**Given data**
·····
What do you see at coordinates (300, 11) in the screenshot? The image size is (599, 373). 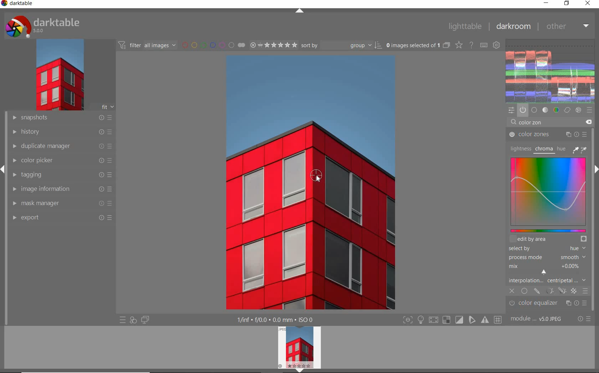 I see `expand/collapse` at bounding box center [300, 11].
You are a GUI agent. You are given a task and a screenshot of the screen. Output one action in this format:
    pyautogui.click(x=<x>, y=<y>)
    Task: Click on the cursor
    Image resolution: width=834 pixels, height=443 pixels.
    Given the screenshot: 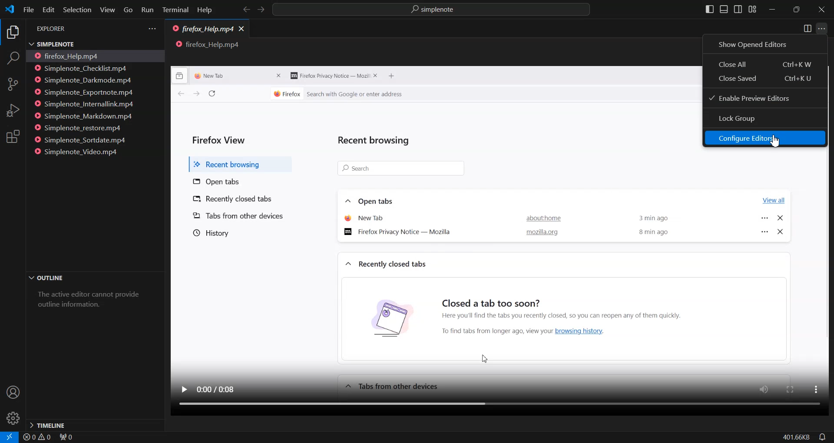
·····
**Exercise aim**
Render the material, starting with the line that contains "You are a GUI" and going on through the end of the material, as a JSON list of strings, with one string per line and blank lines left out. Omit the pictures from the answer.

**Answer for this exercise**
[
  "You are a GUI agent. You are given a task and a screenshot of the screen. Output one action in this format:",
  "    pyautogui.click(x=<x>, y=<y>)",
  "    Task: Click on the cursor",
  "    Image resolution: width=834 pixels, height=443 pixels.",
  "    Given the screenshot: "
]